----- Çıkarılan Metin -----

YAĞ SÜRMEK
Suay Karaman
Yeni yılın topluma huzur getireceği düşünülürken daha ilk günlerde sosyal medyada ve bir televizyon programında Deva Partisi genel başkanı Ali Babacan’ın sözleri şok etkisi yarattı. Gerçi Ali Babacan’ın kim olduğu, neler yaptığı, hangi pisliklerin içinde olduğu biliniyordu. Ancak yaratılan algı operasyonuyla 6 siyasi partinin bir araya getirtilmesinin toplumda umut olarak görülmesi sağlandı, diğer defolu genel başkanlarla birlikte. Bu birlikteliğin sadece CHP ve İYİ Parti ile olması gerekirdi; ne oldukları bilinen figüranlara gerek yoktu.

-----

● **Görevler ve Alıştırmalar**
1) Aşağıdaki üç ifadenin Yağ Sürmek yazısıyla uyuşup uyuşmadığını belirtin. Her biri için evet ya da hayır deyin ve karara dayanak olan sözleri metinden aynen alıntılayın.
(a) Ali Babacan'ın sözleri bir televizyon programında da şok etkisi yarattı.
(b) Bir araya getirilen siyasi partilerin sayısı beştir.
(c) Yazara göre birliktelik yalnızca CHP ve İYİ Parti ile kurulmalıydı.
2) Yağ Sürmek yazısının bir sonraki bölümünü, metnin bittiği yerden devam ederek yazın.

----- Veri İçeriği -----

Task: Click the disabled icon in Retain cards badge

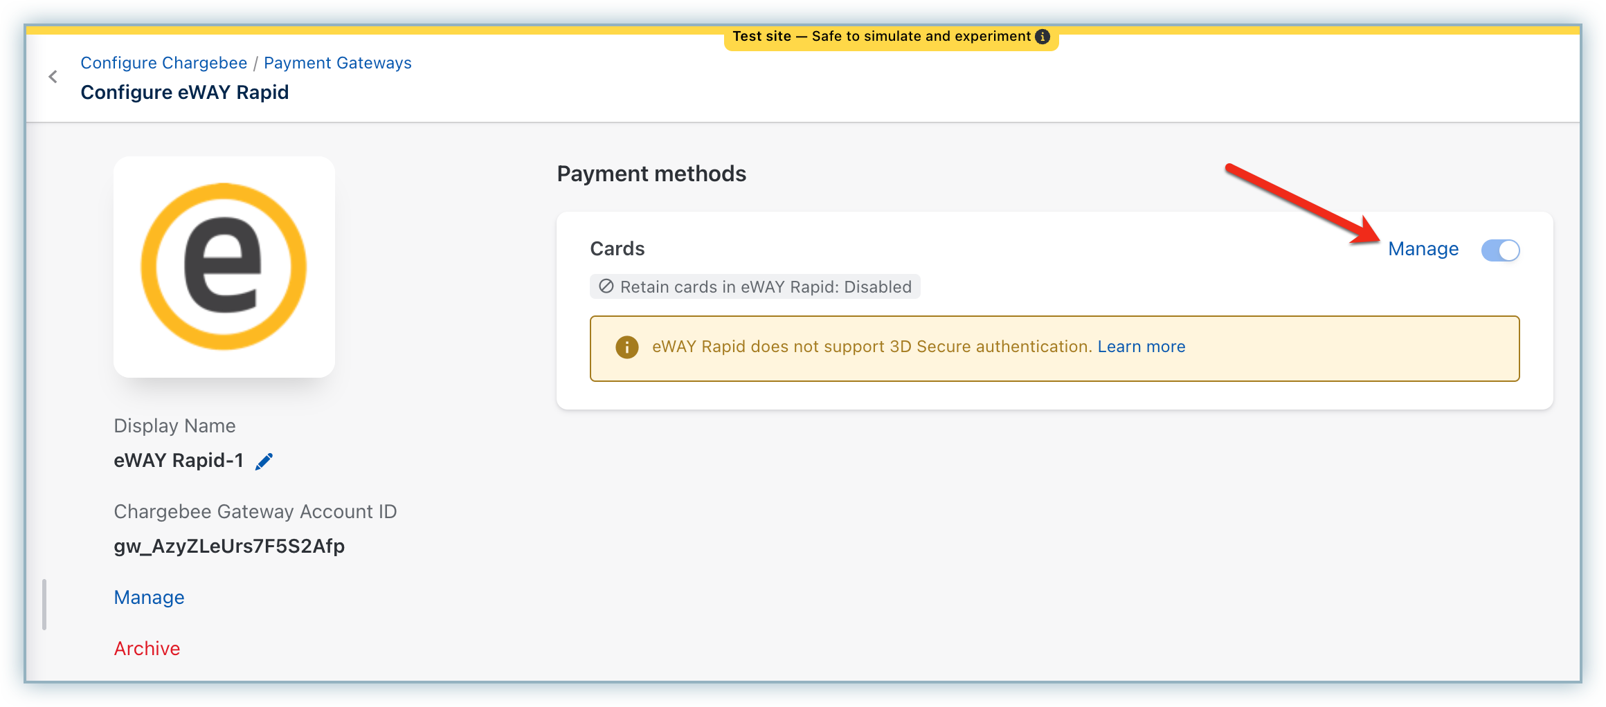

-----

● **Sırayla Yanıtlar**
1)
(a) Evet: "sosyal medyada ve bir televizyon programında Deva Partisi genel başkanı Ali Babacan’ın sözleri şok etkisi yarattı"
(b) Hayır: "6 siyasi partinin bir araya getirtilmesinin"
(c) Evet: "Bu birlikteliğin sadece CHP ve İYİ Parti ile olması gerekirdi"

2)
Ali Babacan, sosyal medyada Anayasanın 66. maddesindeki Türklük tanımının kaldırılarak, vatandaşlık tanımını değiştirmek ve Kürtçe’yi anadil olarak anayasaya koymak istediklerini açıkladı. Kısaca Babacan, Anayasanın 66. maddesinde yer alan “Türk Devletine vatandaşlık bağı ile bağlı olan herkes Türk’tür. Türk babanın veya Türk ananın çocuğu Türk’tür.” ifadesinden rahatsız olduğunu açıkladı. Televizyondaki söyleşisinde de şu konulara değindi: “Devrim kanunlarını yeniden gözden geçirmemiz lazım. Cemaat ve tarikatlar yapılanabilmeli. Örgütlenebilme bir insan hakkıdır.” Partisinin genel başkan yardımcılarından bir bayan da “Anayasadan Türk tanımını kaldırmak istiyoruz” şeklinde açıklama yaptı.
1921 yılının Teşkilatı Esasiye Kanunu’nu çıkış yolu olarak görenlerin vatandaşlık tanımını değiştirmek, Kürtçe’yi anadil olarak anayasaya koymak ve devrim kanunlarını kaldırmak istemeleri normaldir. Normal olmayan, bu konuda tepkisiz kalan, vasıfsız siyasetçilerdir.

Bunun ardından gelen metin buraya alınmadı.